Einstein-Podolsky-Rosen correlations and Bell correlations in the simplest scenario

TL;DR

This paper explores the relationship between EPR steering and Bell nonlocality in the simplest two-qubit measurement scenario, revealing conditions under which states exhibit these quantum correlations and introducing criteria for their detection.

Contribution

It establishes that in the simplest scenario, EPR-nonlocal full correlations coincide with Bell-nonlocal correlations, and introduces a semidefinite-programming criterion for steerability detection.

Findings

EPR-nonlocal correlations occur if and only if Bell-nonlocal correlations occur in this scenario.

The same scenario can reveal one-way steering and hierarchy between steering and Bell nonlocality.

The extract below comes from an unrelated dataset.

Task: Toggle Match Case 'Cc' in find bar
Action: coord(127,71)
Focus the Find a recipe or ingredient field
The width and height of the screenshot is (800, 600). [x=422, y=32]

A necessary and sufficient semidefinite-programming criterion for steerability is derived.

Abstract

Einstein-Podolsky-Rosen (EPR) steering is an intermediate type of quantum nonlocality which sits between entanglement and Bell nonlocality. A set of correlations is Bell nonlocal if it does not admit a local hidden variable (LHV) model, while it is EPR nonlocal if it does not admit a local hidden variable-local hidden state (LHV-LHS) model. It is interesting to know what states can generate EPR-nonlocal correlations in the simplest nontrivial scenario, that is, two projective measurements for each party sharing a two-qubit state. Here we show that a two-qubit state can generate EPR-nonlocal full correlations (excluding marginal statistics) in this scenario if and only if it can generate Bell-nonlocal correlations. If full statistics (including marginal statistics) is taken into account, surprisingly, the same scenario can manifest the simplest one-way steering and the strongest hierarchy between steering and Bell nonlocality. To illustrate these intriguing phenomena in simple setups, several concrete examples are discussed in detail, which facilitates experimental demonstration. In the course of study, we introduce the concept of restricted LHS models and thereby derive a necessary and sufficient semidefinite-programming criterion to determine the steerability of any bipartite state under given measurements. Analytical criteria are further derived in several scenarios of strong theoretical and experimental interest.